Walmart Canada expanded its reach into the fresh food sector by opening its first supercentre Friday in Atlantic Canada, continuing an aggressive bid to win over customers in an increasingly competitive retail market.
Shoppers filed into the Halifax store early Friday morning, loading their carts with an unlikely mix of everything from radishes, onions and carrots to television sets and back-to-school supplies.
Shelley Broader, Walmart Canada president and CEO, said it’s all part of the retail giant’s mission to allow consumers to buy all of their supplies in one location.
“Our goal is one-stop shopping,” she said as people milled around her, filling their baskets with packages of two chickens for $10 and bags of carrots for $1.
“With the addition of fresh food into our supercentre format, we truly are one-stop shopping — you can get all of your needs met here and it’s very core to our strategy.”
The massive, 13,500-square-metre store is one of nine supercentres planned for the region and one of 37 projects that will involve expansion, remodelling or relocating existing stores across the country at a cost of $450 million.
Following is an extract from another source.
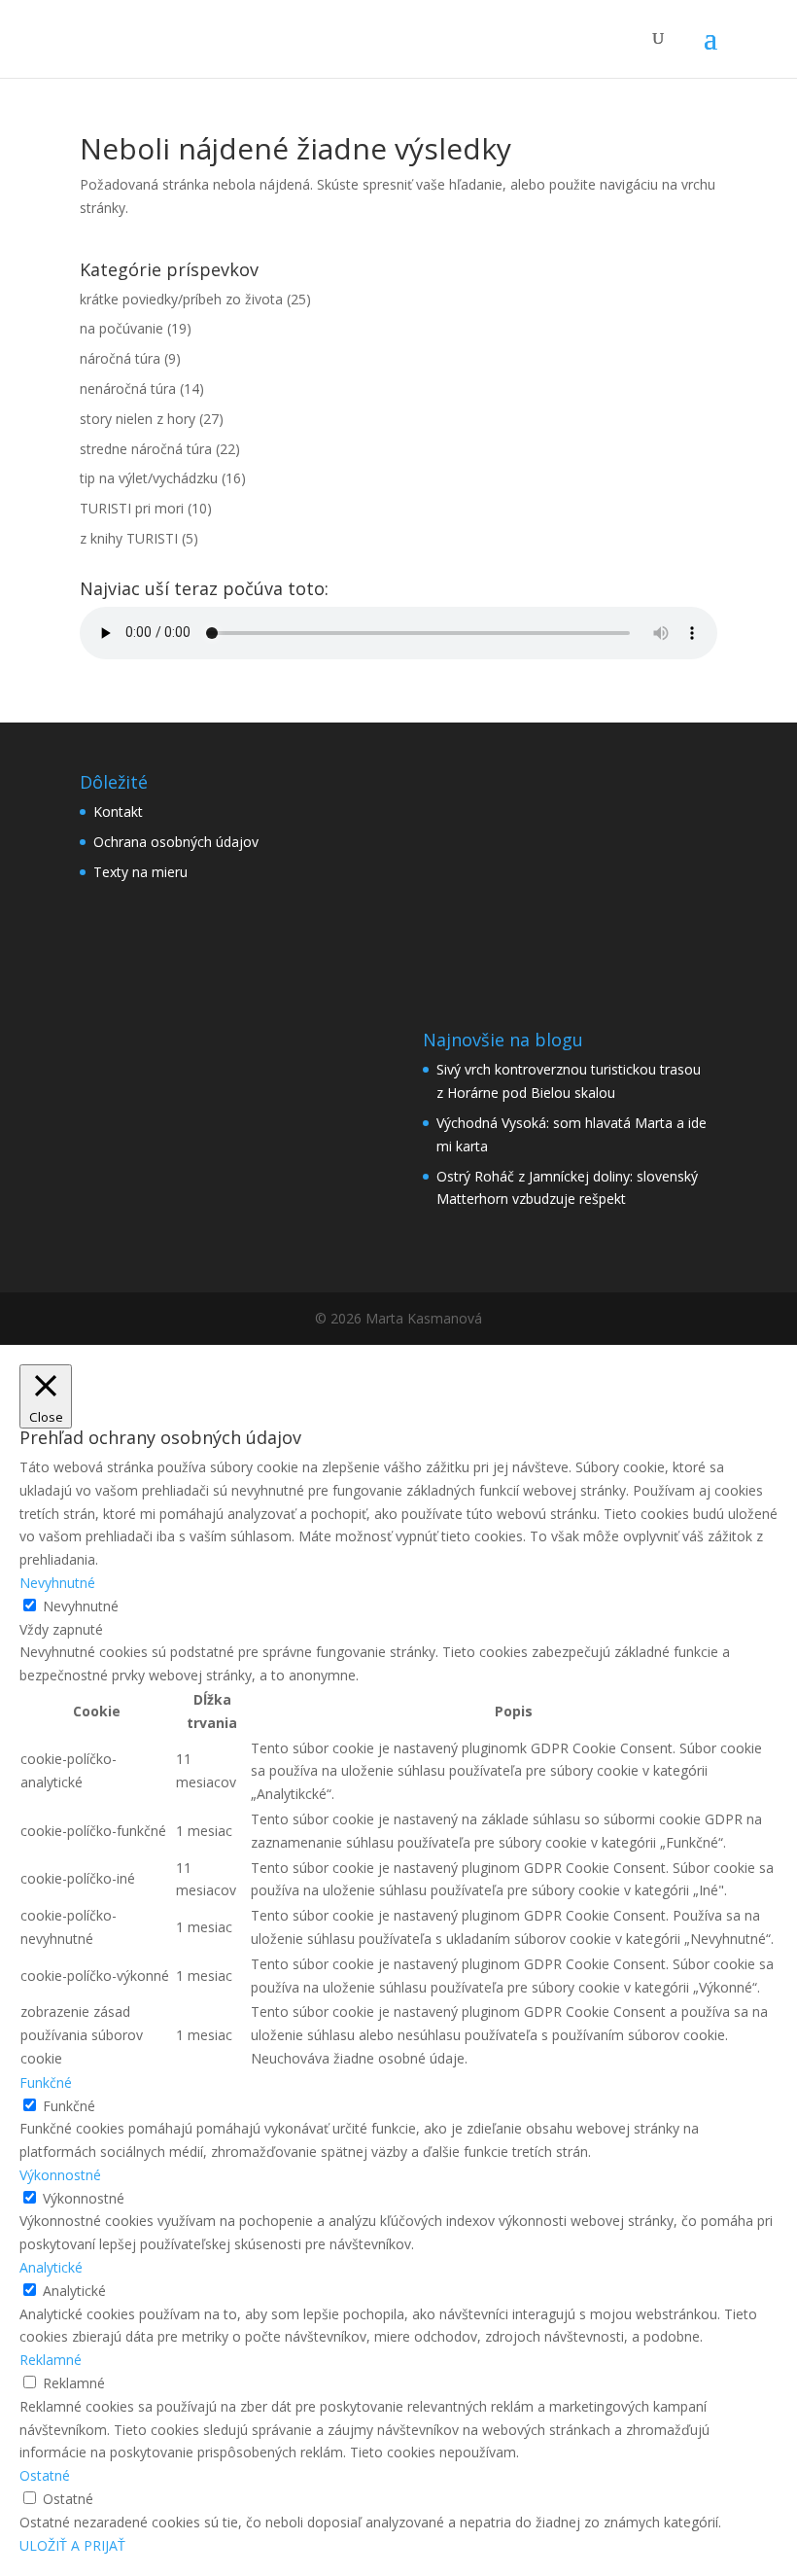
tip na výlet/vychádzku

Walmart will spend about $90 million on the Atlantic expansion in New Brunswick and Nova Scotia, adding 300 positions.
The Halifax project, which the company said created 30 new jobs, means Walmart now has 217 so-called supercentres in Canada and 380 stores in total.
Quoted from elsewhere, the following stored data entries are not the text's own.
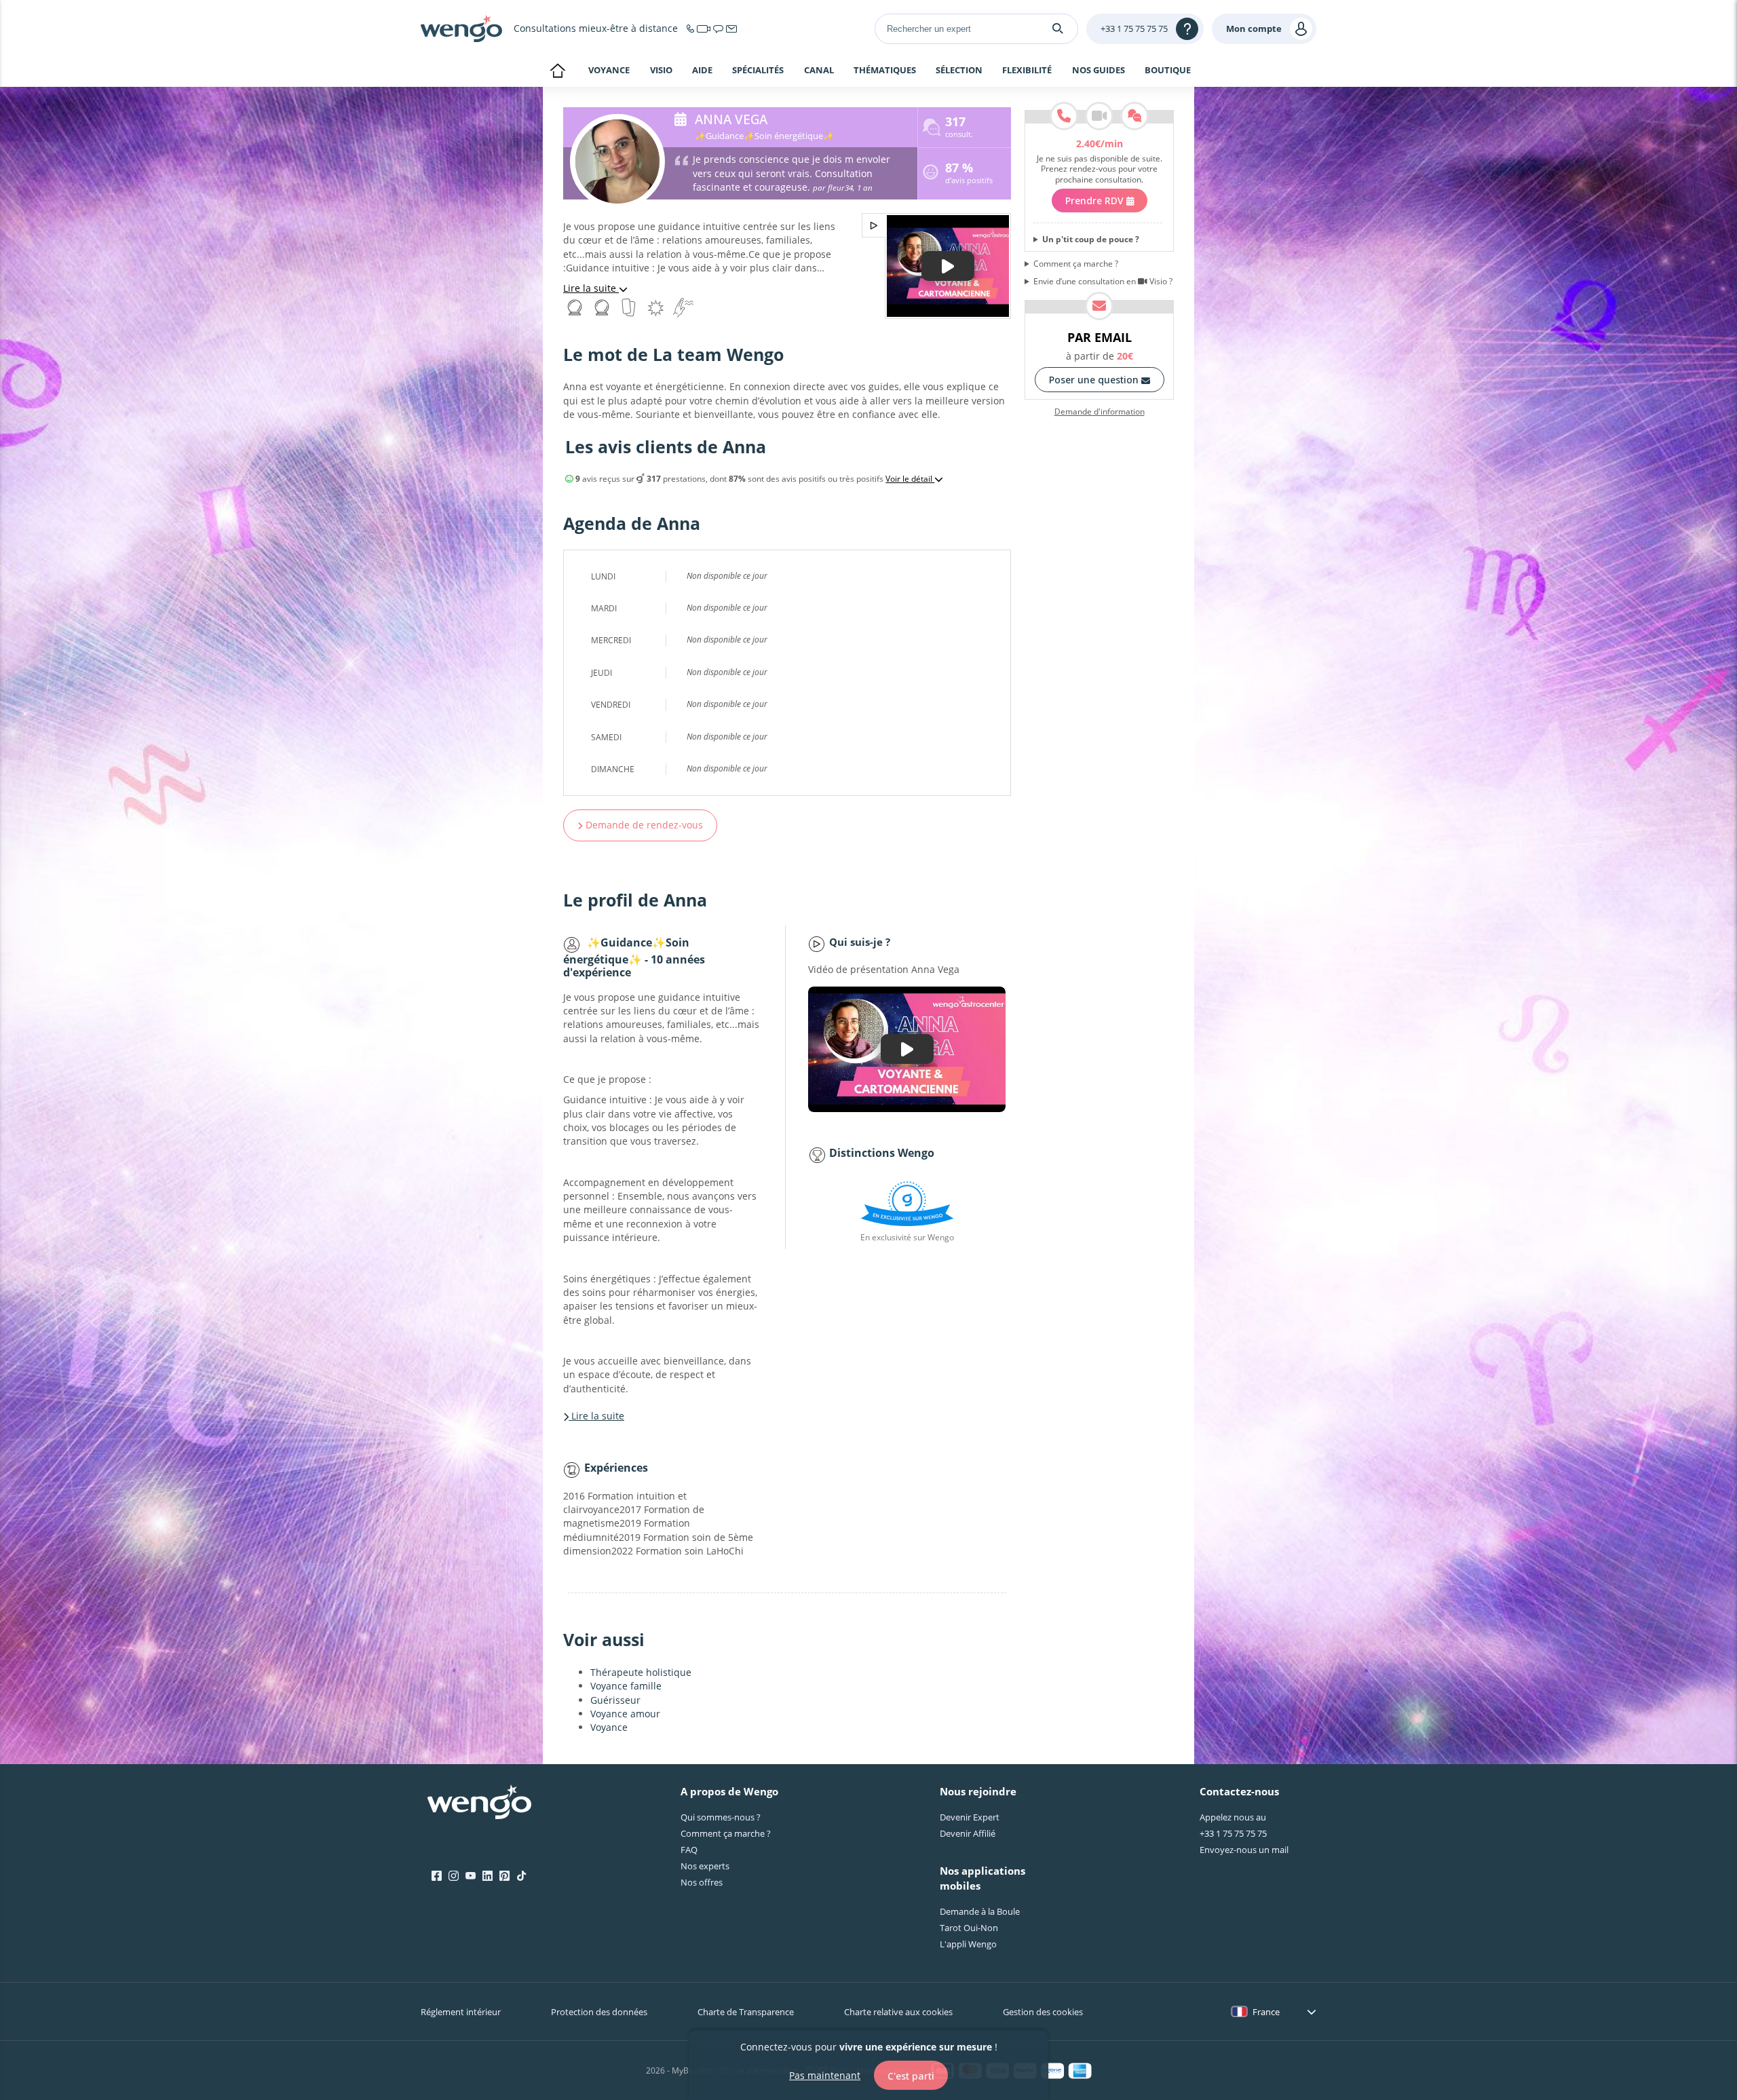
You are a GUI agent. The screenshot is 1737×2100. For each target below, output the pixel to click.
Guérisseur (615, 1700)
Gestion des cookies (1043, 2012)
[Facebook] (437, 1876)
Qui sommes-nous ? (721, 1817)
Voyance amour (625, 1713)
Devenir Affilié (967, 1833)
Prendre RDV (1095, 200)
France (1266, 2012)
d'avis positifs (969, 174)
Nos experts (705, 1866)
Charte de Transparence (746, 2012)
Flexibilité (1027, 70)
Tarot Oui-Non (969, 1928)
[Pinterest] (504, 1876)
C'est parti (910, 2075)
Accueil (557, 71)
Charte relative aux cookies (898, 2012)
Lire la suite (591, 288)
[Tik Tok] (521, 1876)
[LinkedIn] (487, 1876)
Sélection (959, 70)
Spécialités (758, 70)
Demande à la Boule (980, 1911)
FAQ (689, 1850)
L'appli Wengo (968, 1944)
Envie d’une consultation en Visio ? (1102, 281)
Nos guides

The supercentre adds fresh food to the department store’s offerings and puts greater competitive pressure on established grocery retailers, like Sobeys and Loblaws, which has been making inroads in the region with its Atlantic Superstore chain.
Walmart began rolling out the supercentre large-scale stores in Ontario several years ago and continues to add locations as the large U.S. discount retailer Target enters the Canadian marketplace.
John Winter, a retail analyst in Toronto, says Walmart’s ongoing expansion and heftier presence on the Atlantic coast will force competitors to lower prices to hold onto their customers.
“They will have to sharpen their pencils,” he said. “The market is going to get even more intense. ... It takes a little while for consumers to change their shopping patterns, but certainly with a new entrant in the market there will be change.”
Winter says the supercentre model has been “phenomenally successful” in Ontario as consumers come in for clothing and end up walking out with groceries, housewares and other items he calls “collateral purchases.”
He says the threat to Walmart from Target might not be great initially as the retailer moves into former Zeller stores that are smaller.
“Walmart with food has an absolutely dominant market share in Ontario, so the addition of food was a key item in establishing dominance in the department store sector,” he said.
Despite that, Loblaw Companies Ltd. said Wednesday it anticipates strong growth for the rest of the year even as it braces for increased competition from Walmart and Target.
Target plans to launch approximately 70 new stores in the country before the end of the year, in addition to Walmart’s 37 new supercentres.
Both of the chains sell food products, eating into the market share of grocers like Loblaw, Metro Inc. and Empire Company’s Sobeys stores.
Loblaw recently acquired Shoppers Drug Mart for approximately $12.4 billion, giving it a foothold in urban centres, where many small-format Shoppers stores are located.
Broader said Walmart’s expansion plans aren’t driven by competitive pressures, but on the needs of customers and where they see an opening.
“Our ability to grow fast is really about the demand that is driven by our customer base,” she said. “We aren’t competition-focused, we are really customer-focused.”